3. Trash first three attempts because "it just doesn't look right."
4. Finally get it right, and cure.
5. Get amazing idea for a piece in my mind, and create accent beads.
6. Cure accent beads.
7. Decide accent beads aren't that great, throw them in the "for the kids" stash, and sort for an hour through bead bins.
8. Finally decide on what looks great together.
10. Show husband the meager result of a day's work.
11. Tear apart next day and redo because I had a better idea while laying in bed trying to fall asleep the night before!
Maybe I just don't have the sequential mindset for production/assembly line work. To most, there would be a logical answer...but I just can't wrap my mind around what that is! I've tried checklists, rewarding myself (hey, it worked with the kids when they were little), and literally throwing a sheet over the rest of the work table so I don't get distracted! Fail!
I just loathe making multiples...in fact, I've never made two pieces the same. Yes, I'm aware that no matter how hard I try, no two handmade creations can EVER be identical...but that's simply not enough for me!

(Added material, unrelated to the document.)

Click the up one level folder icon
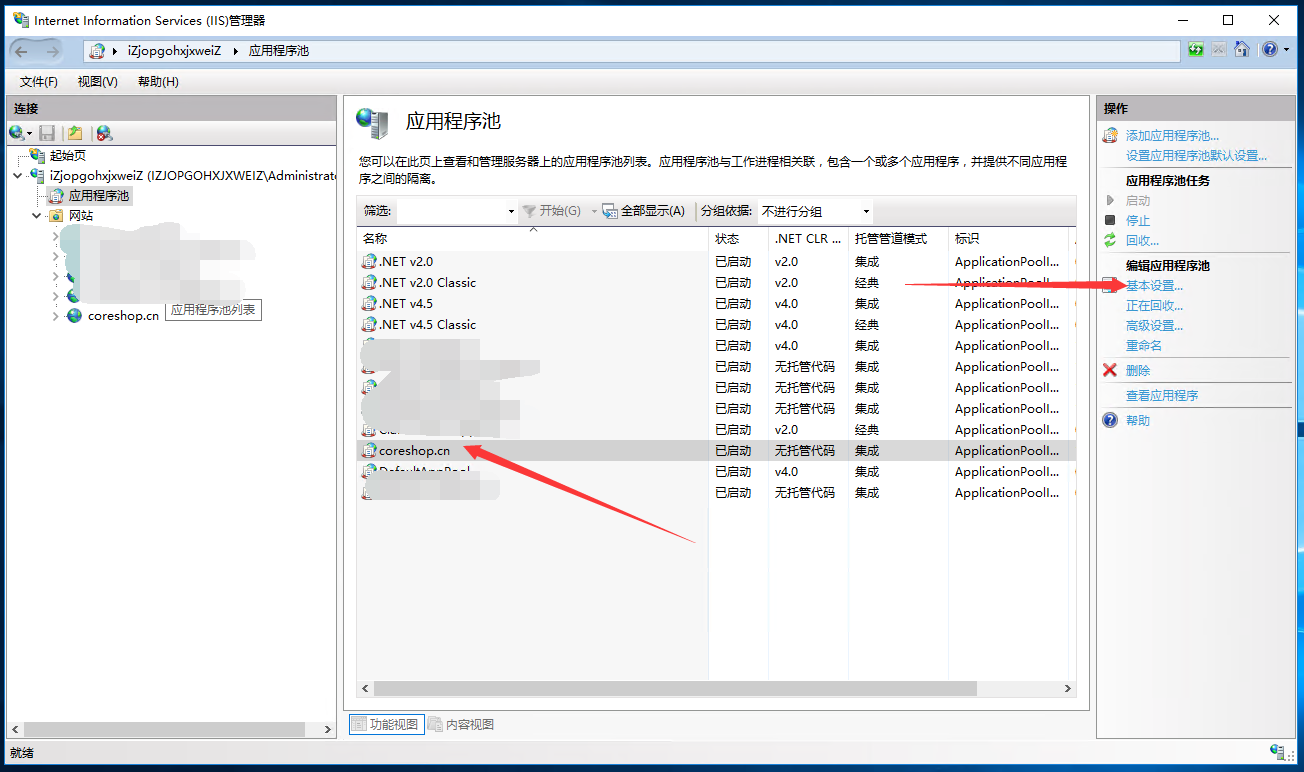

If they look alike = identical in my head. Yet I have no qualms with others doing "repeats"...none at all.
My sweet husband just keeps telling me "Baby, it's the artist in you..." Which I personally think is a nice way of saying "I'm not sure why the hell you find this so darn difficult, and I've offered up every possible suggestion and support, and all I ever get is a death stare, so this is my feeble attempt of a safe reply, so that I can assure myself a spot in our bed, because the couch really isn't that comfortable!"
Photo credit: Pinterest
Yep, so that's where I am. I have no excuse, and definitely no sensible reasoning to my warped way of doing things...I am what I am...regardless of the insanity that I'm causing myself!